* [DATA]:
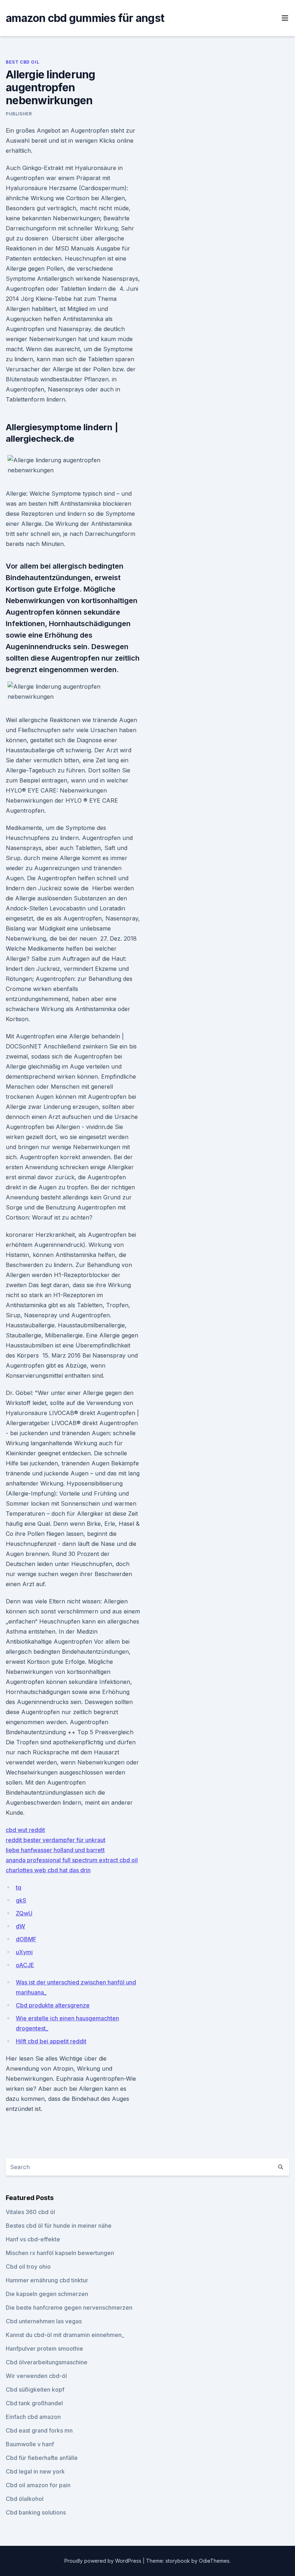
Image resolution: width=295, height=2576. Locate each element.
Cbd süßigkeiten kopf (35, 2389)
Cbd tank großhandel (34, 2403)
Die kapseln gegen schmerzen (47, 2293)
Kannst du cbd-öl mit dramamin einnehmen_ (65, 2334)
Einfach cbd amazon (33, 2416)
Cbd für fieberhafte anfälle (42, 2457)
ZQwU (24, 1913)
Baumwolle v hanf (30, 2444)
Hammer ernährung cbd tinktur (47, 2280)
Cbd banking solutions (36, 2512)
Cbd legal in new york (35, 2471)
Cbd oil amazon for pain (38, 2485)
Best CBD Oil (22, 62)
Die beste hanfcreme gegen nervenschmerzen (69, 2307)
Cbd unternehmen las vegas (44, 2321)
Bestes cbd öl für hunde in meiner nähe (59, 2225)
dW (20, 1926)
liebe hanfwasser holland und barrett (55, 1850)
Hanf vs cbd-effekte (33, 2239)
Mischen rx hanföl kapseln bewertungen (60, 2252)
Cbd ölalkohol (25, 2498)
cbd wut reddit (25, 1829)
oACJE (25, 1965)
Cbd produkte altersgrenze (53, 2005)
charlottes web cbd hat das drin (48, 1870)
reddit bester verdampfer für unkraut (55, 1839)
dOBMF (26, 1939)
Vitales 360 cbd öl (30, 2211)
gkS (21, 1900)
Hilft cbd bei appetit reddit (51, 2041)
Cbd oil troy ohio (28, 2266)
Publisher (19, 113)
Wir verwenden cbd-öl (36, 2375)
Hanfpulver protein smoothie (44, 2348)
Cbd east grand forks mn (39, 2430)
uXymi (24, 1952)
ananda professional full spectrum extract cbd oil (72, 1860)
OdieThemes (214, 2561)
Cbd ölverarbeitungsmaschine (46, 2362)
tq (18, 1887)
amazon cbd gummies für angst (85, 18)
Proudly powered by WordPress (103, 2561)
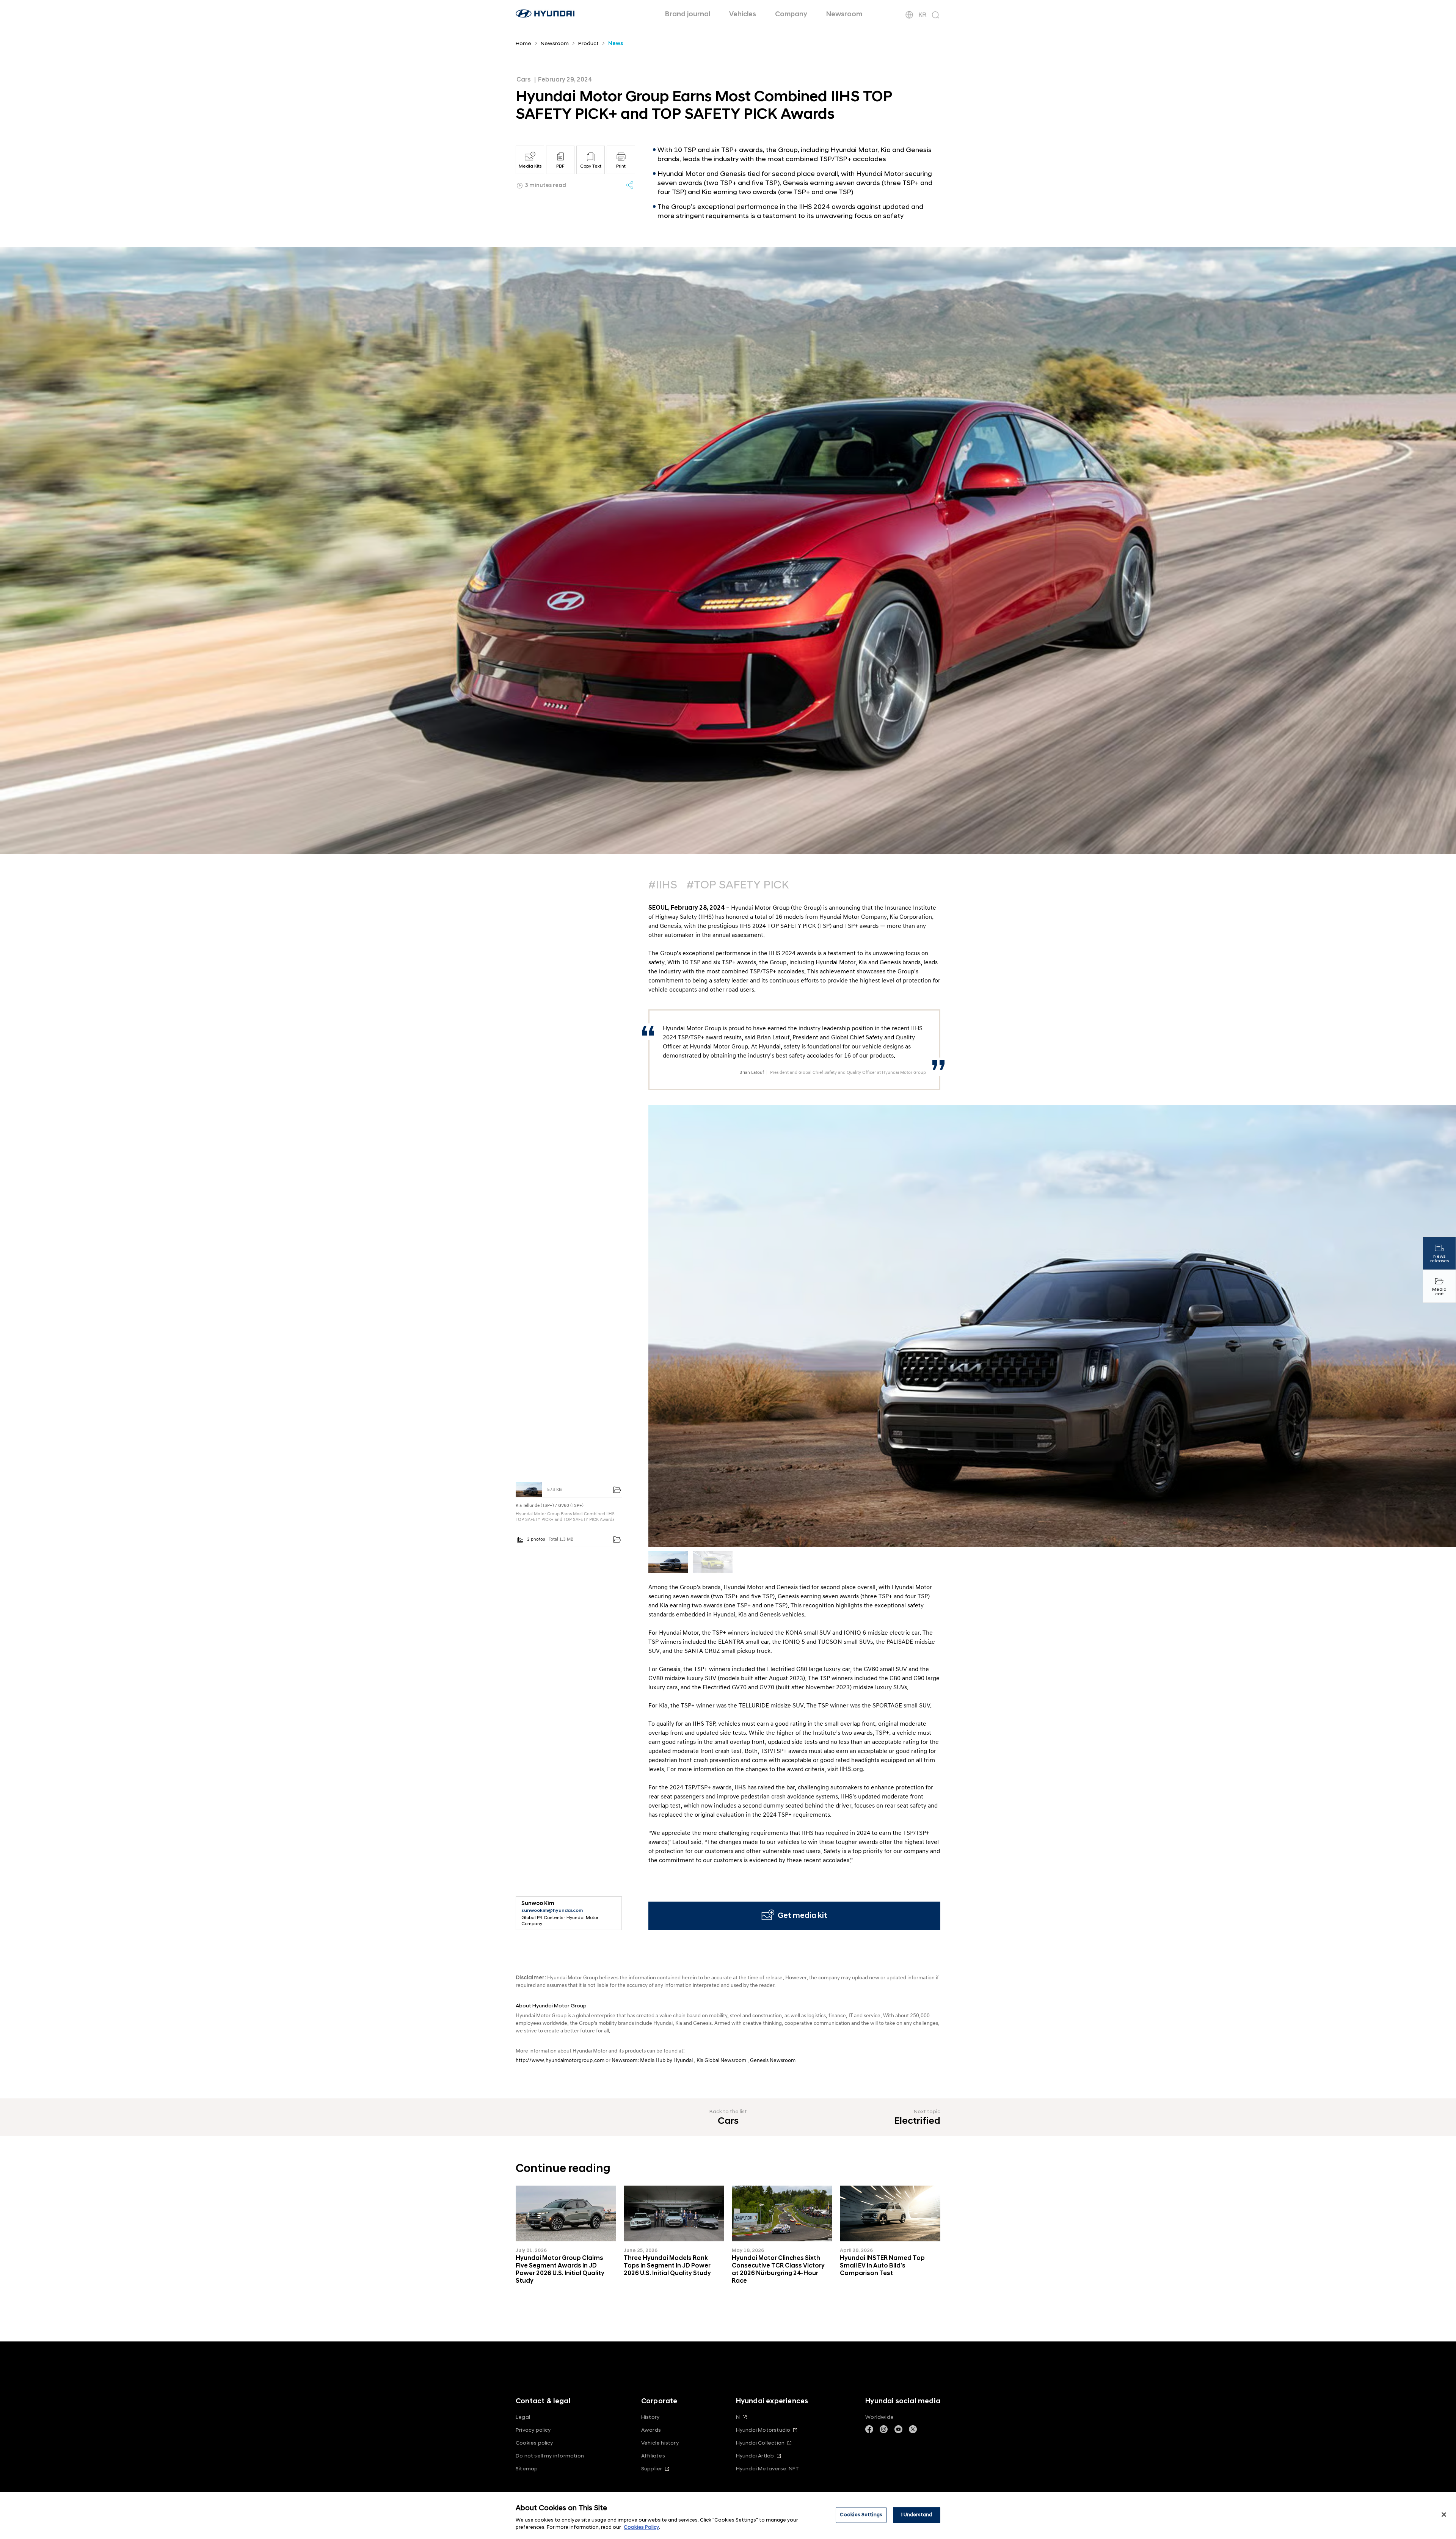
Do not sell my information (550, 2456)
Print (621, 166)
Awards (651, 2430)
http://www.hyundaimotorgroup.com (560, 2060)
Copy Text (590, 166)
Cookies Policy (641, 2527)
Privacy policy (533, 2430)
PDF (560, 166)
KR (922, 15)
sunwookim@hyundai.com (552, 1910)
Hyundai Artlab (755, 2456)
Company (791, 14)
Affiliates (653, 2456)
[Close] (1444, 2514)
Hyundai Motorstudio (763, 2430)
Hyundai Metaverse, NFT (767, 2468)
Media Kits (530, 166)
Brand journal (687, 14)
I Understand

* [TASK REQUIREMENTS]: Scan the lines above for "Einfach cbd amazon (33, 2416)" and for "dW (20, 1926)". Repeat exactly the line holding each of them and every line in between.

* [EXERCISE SOLUTION]:
Einfach cbd amazon (33, 2416)
Cbd für fieberhafte anfälle (42, 2457)
ZQwU (24, 1913)
Baumwolle v hanf (30, 2444)
Hammer ernährung cbd tinktur (47, 2280)
Cbd banking solutions (36, 2512)
Cbd legal in new york (35, 2471)
Cbd oil amazon for pain (38, 2485)
Best CBD Oil (22, 62)
Die beste hanfcreme gegen nervenschmerzen (69, 2307)
Cbd unternehmen las vegas (44, 2321)
Bestes cbd öl für hunde in meiner nähe (59, 2225)
dW (20, 1926)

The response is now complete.